• WHAT THE EXERCISE ASKS
Could you transcribe exactly the lines from the one containing "Given: Click the Undo toolbar icon" through the last line of the records below, leaving out the pictures?

• Pixel coordinate grounding data
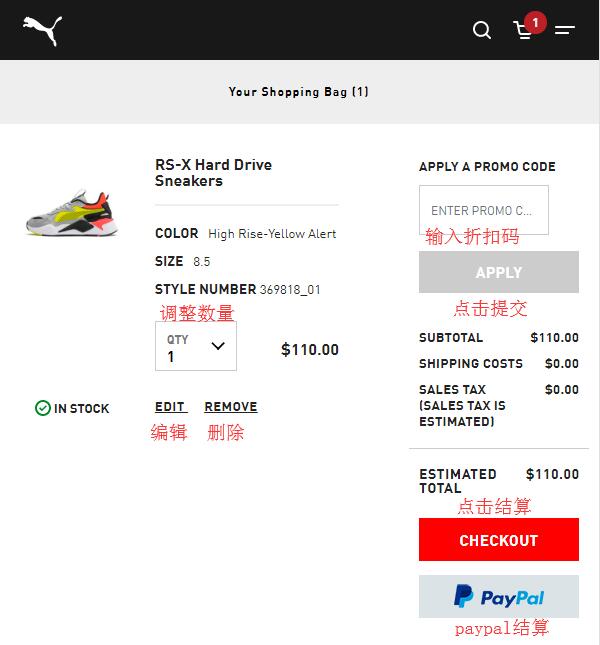Open the search magnifier icon
The image size is (600, 645).
pos(482,30)
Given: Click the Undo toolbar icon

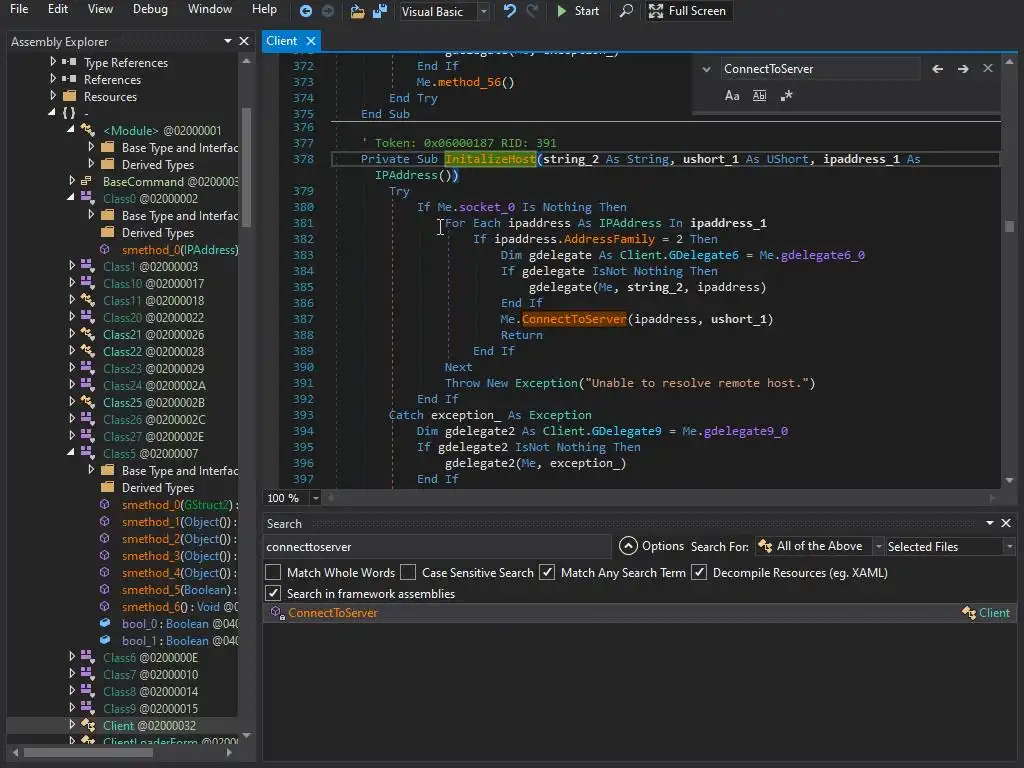Looking at the screenshot, I should (x=510, y=11).
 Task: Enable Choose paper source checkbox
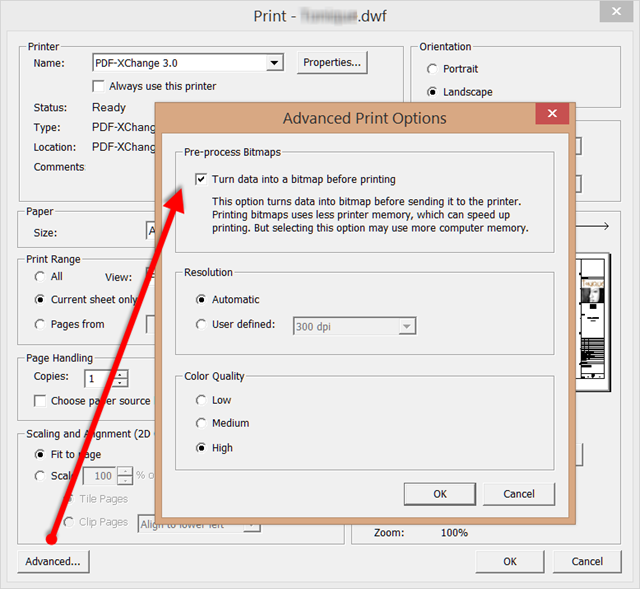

• RESPONSE TO THE TASK
Given: Click the Undo toolbar icon

Looking at the screenshot, I should (x=510, y=11).
 Task: Enable Choose paper source checkbox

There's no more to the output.